§ What is asked:
Give every date-and-time stamp in the jextract header filtering thread below, paired with the name of the person each one belongs to, in order of appearance.

§ Selected excerpt:
[foreign] RFR 8220544: Jextract; library dependent header filtering

Maurizio Cimadamore maurizio.cimadamore at oracle.com
Thu Mar 14 16:38:16 UTC 2019


Ah ok

will give that another try

Maurizio

On 14/03/2019 16:16, Jorn Vernee wrote:
> Sorry, that's with the v3 patch 
> http://cr.openjdk.java.net/~jvernee/panama/webrevs/8220544/webrev.03/
>
> I reverted back after the concerns raised about changing the 
> implementation of TypedefTree::def You're right in that this 
> incorrectly includes some trees.
>
> Sorry,
> Jorn
>
> Jorn Vernee schreef op 2019-03-14 17:08:
>> This produces test.class and test_h.class as expected, but nothing 
>> else...
>>
>> Used command is: `jextract -L . -l test test.h`
>>
>> You would get stuff from string.h when the -l is omitted.
>>
>> Jorn
>>
>> Maurizio Cimadamore schreef op 2019-03-14 17:00:
>>> I think you can reproduce simply by having an header like this:
>>>
>>> #include <string.h>
>>>
>>> void foo(int i);
>>>
>>>
>>> if you extract that you would expect one symbol, but in reality you
>>> get also all the stuff from string.h.
>>>
>>> Maurizio
>>>
>>> On 14/03/2019 15:49, Jorn Vernee wrote:
>>>> The Windows jextract artifact for the OpenGL sample is a different 
>>>> beast, because it relies on the standard Windows OpenGL libraries. 
>>>> So, seeing some system headers is to be expected :) In the case of 
>>>> python I'm also seeing some system headers, because python depends 
>>>> on a hand full of corecrt types, so that's also correct. But, 
>>>> neither one seems to be referencing imaxabs, so I'm not sure what's 
>>>> going on...
>>>>
>>>> I'll try to see if I can find a repro example on Windows to see 
>>>> about a fix. I'm not sure I see how the  SymbolFilter could get to 
>>>> the VM libraries? Though I remember seeing a similar case in the 
>>>> past...

§ Extracted information:

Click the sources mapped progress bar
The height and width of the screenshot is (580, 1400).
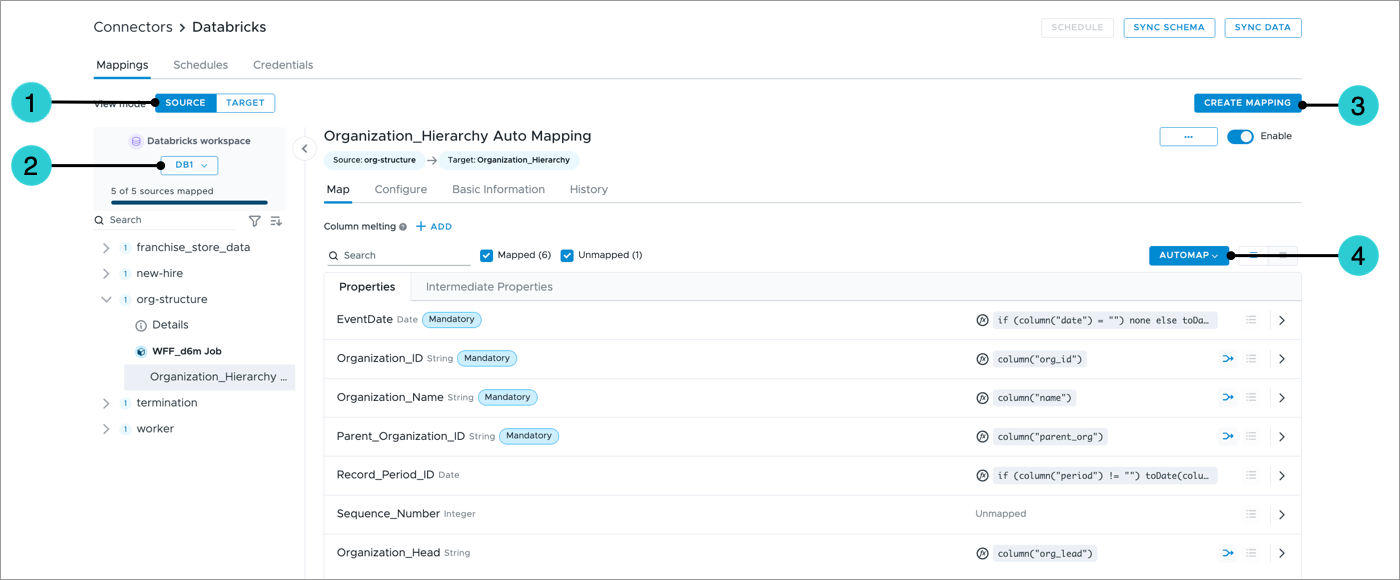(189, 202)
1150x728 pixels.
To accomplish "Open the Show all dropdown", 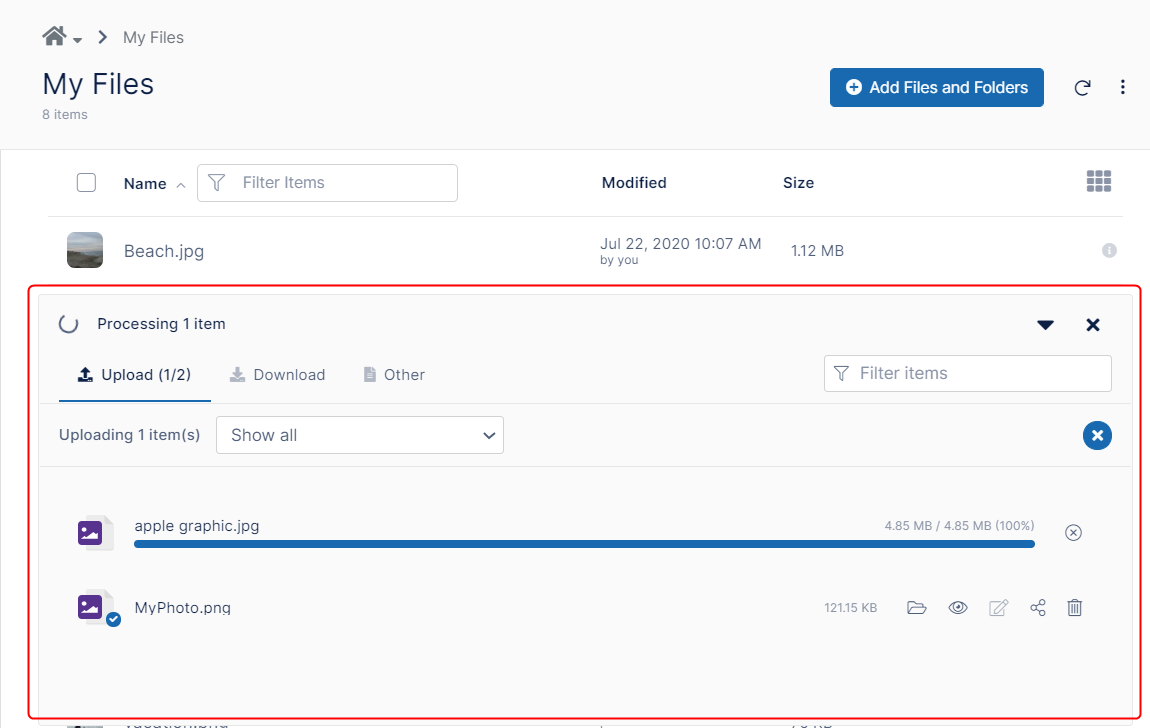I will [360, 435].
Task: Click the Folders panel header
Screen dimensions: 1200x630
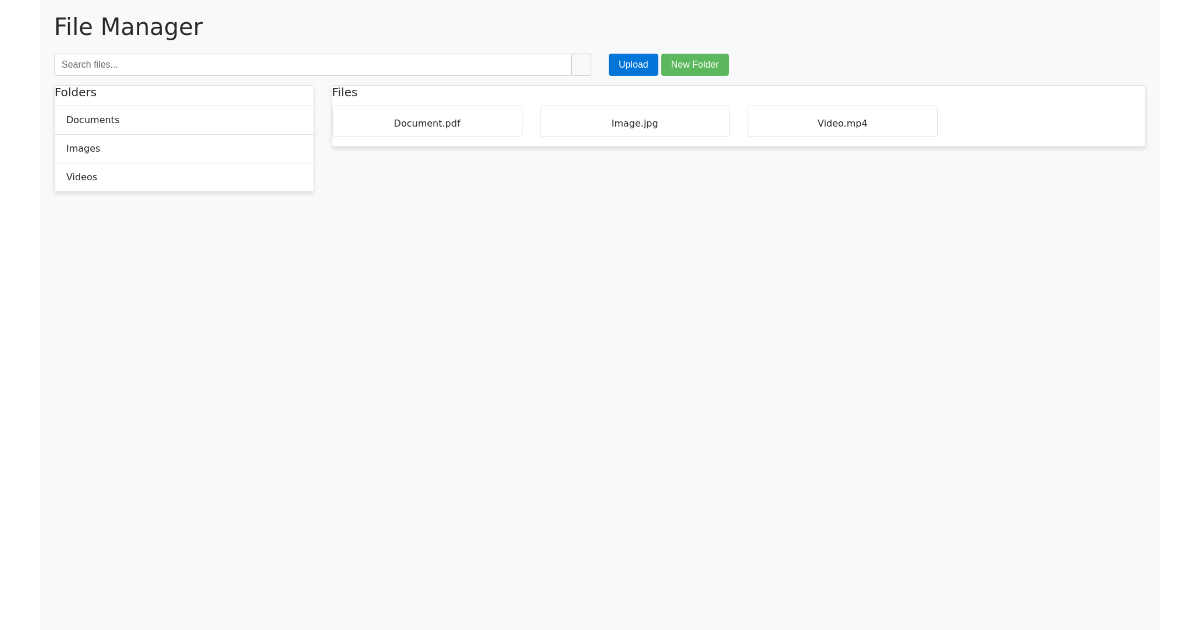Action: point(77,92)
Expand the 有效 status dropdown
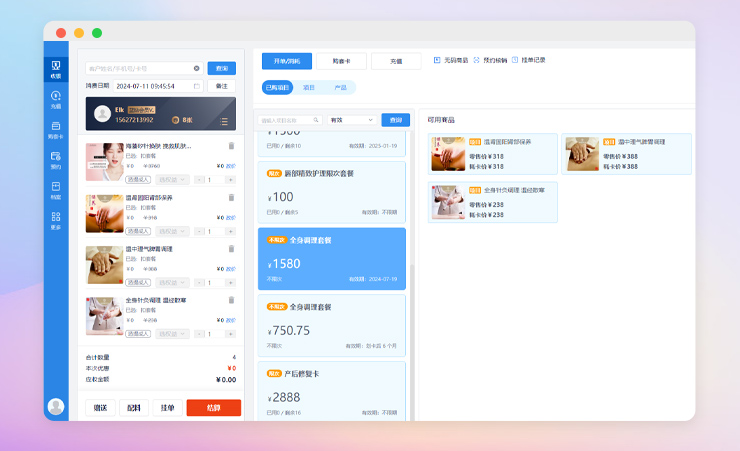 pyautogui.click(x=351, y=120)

...

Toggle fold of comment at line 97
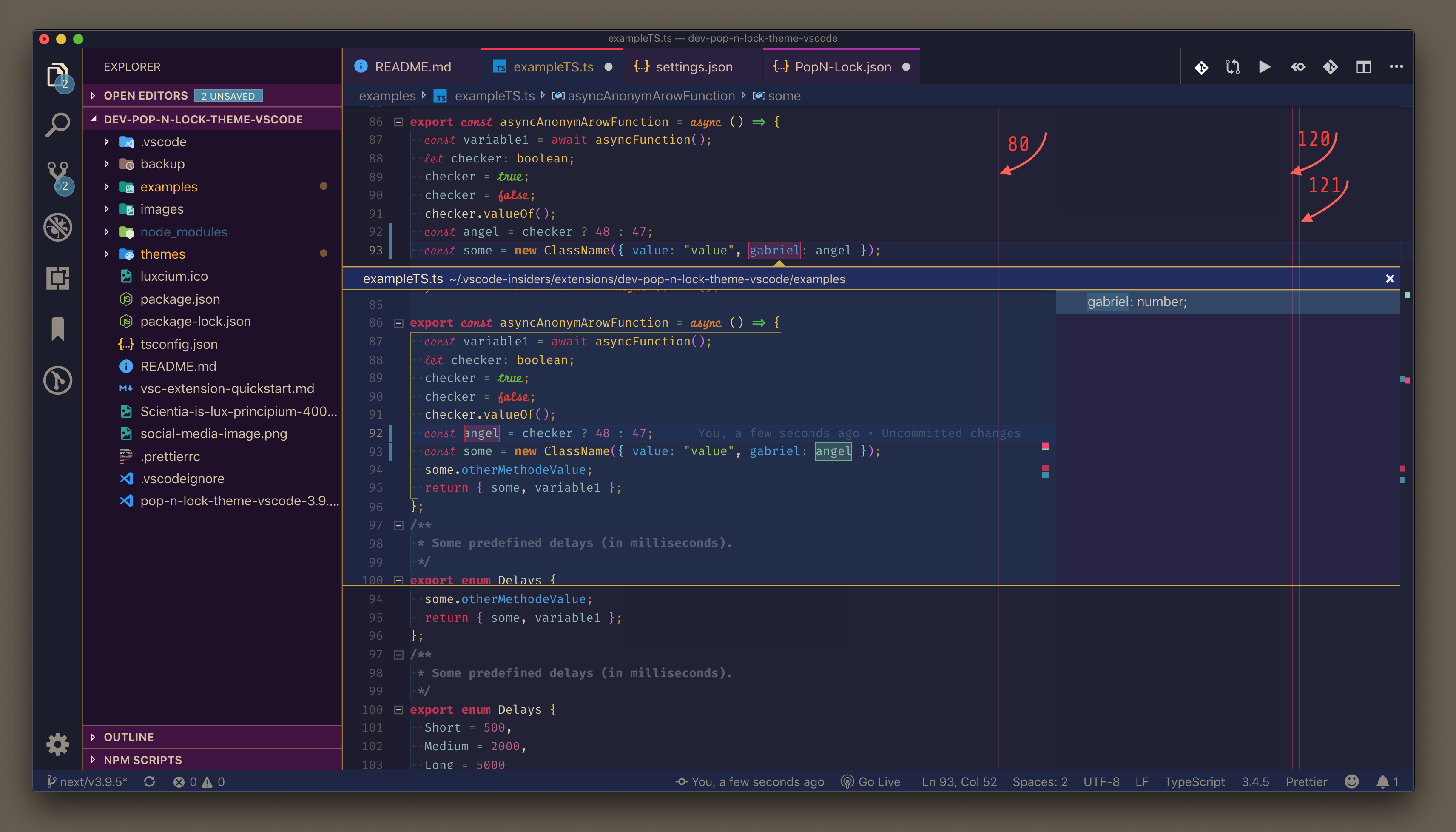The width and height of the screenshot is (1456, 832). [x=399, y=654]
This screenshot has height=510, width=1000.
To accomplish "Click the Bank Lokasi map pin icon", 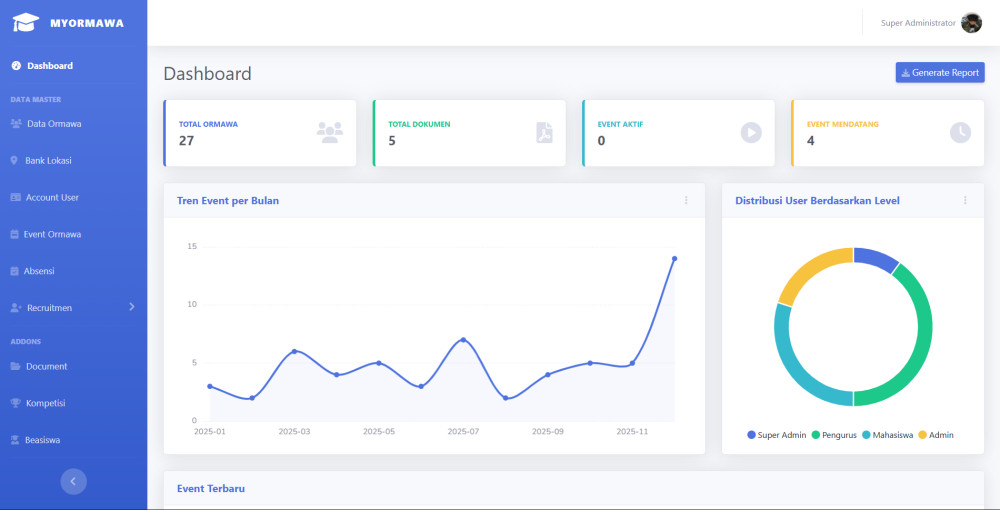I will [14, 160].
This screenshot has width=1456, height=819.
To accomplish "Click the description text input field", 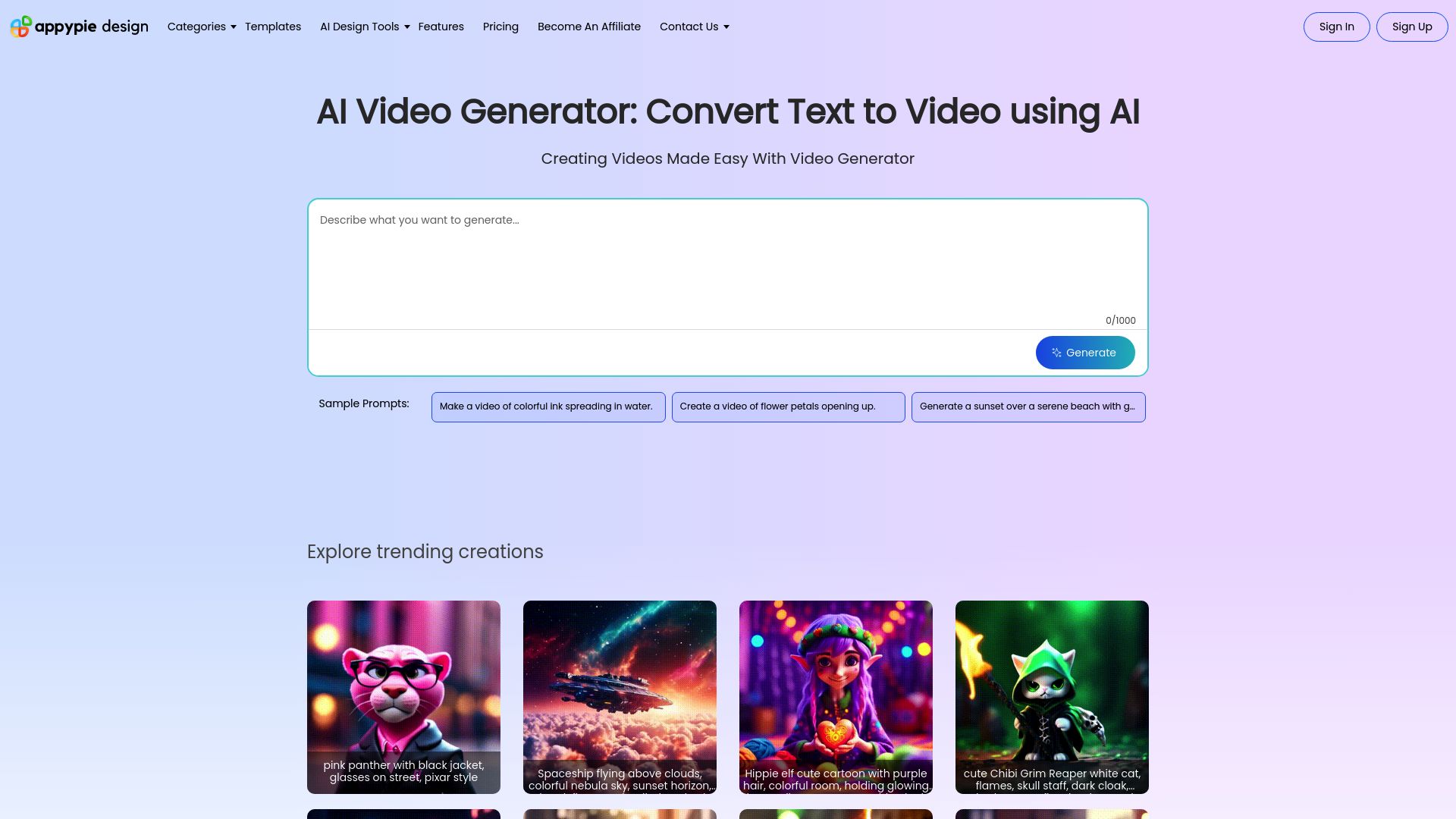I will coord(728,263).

--

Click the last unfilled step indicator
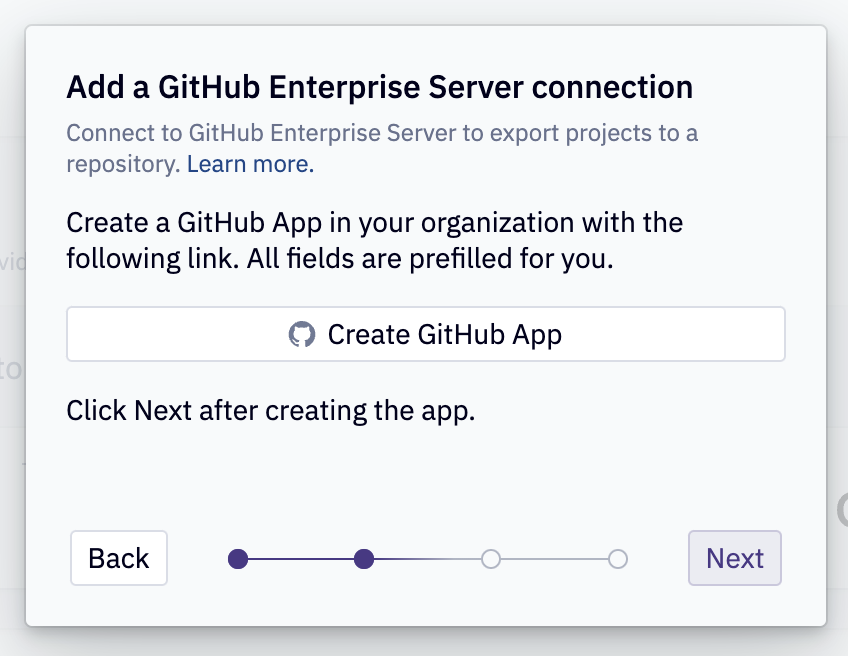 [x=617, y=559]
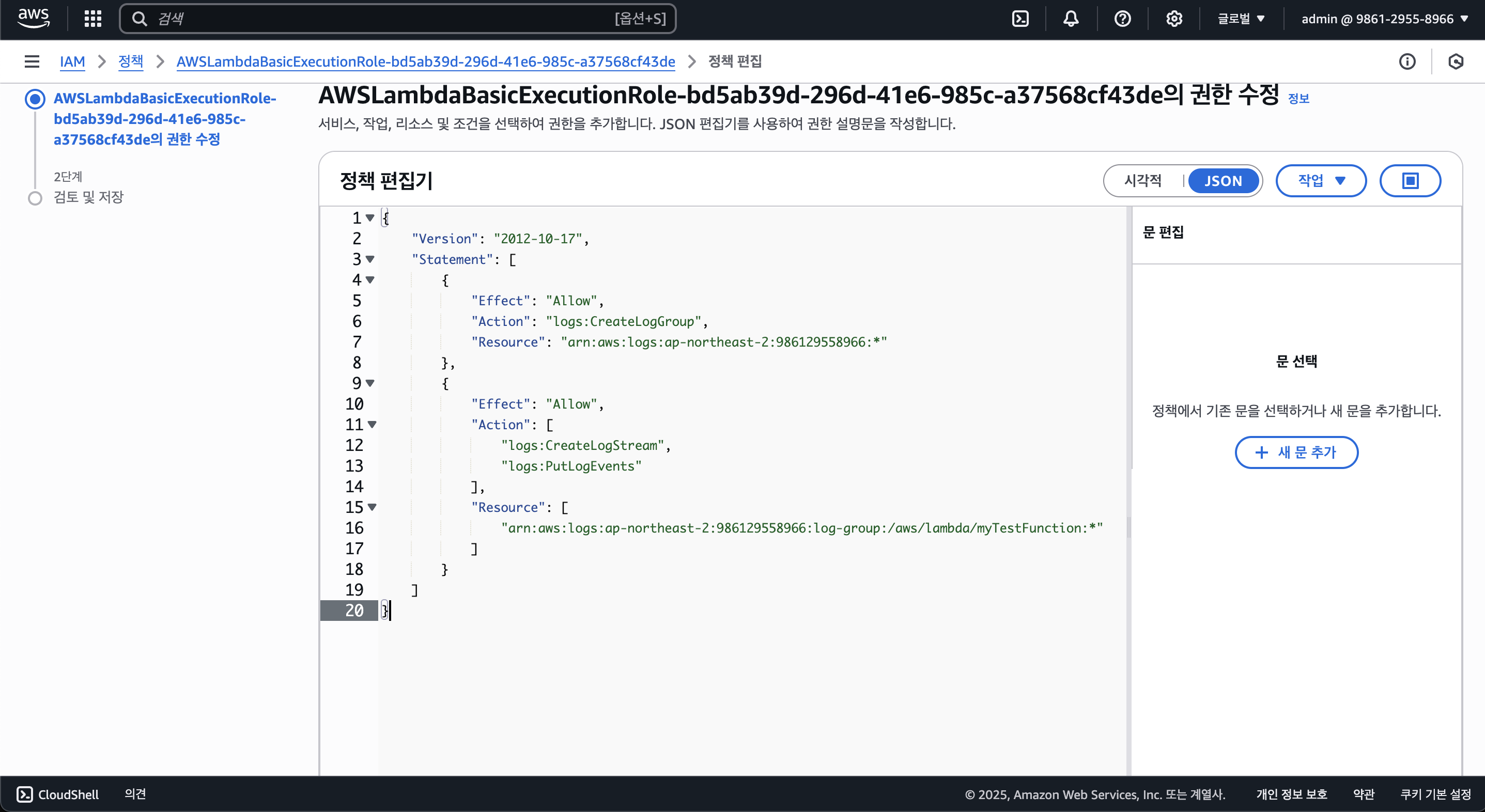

§ Response to the exercise:
- Thu Mar 14 16:38:16 UTC 2019: Maurizio Cimadamore
- 14/03/2019 16:16: Jorn Vernee
- 2019-03-14 17:08: Jorn Vernee
- 2019-03-14 17:00: Maurizio Cimadamore
- 14/03/2019 15:49: Jorn Vernee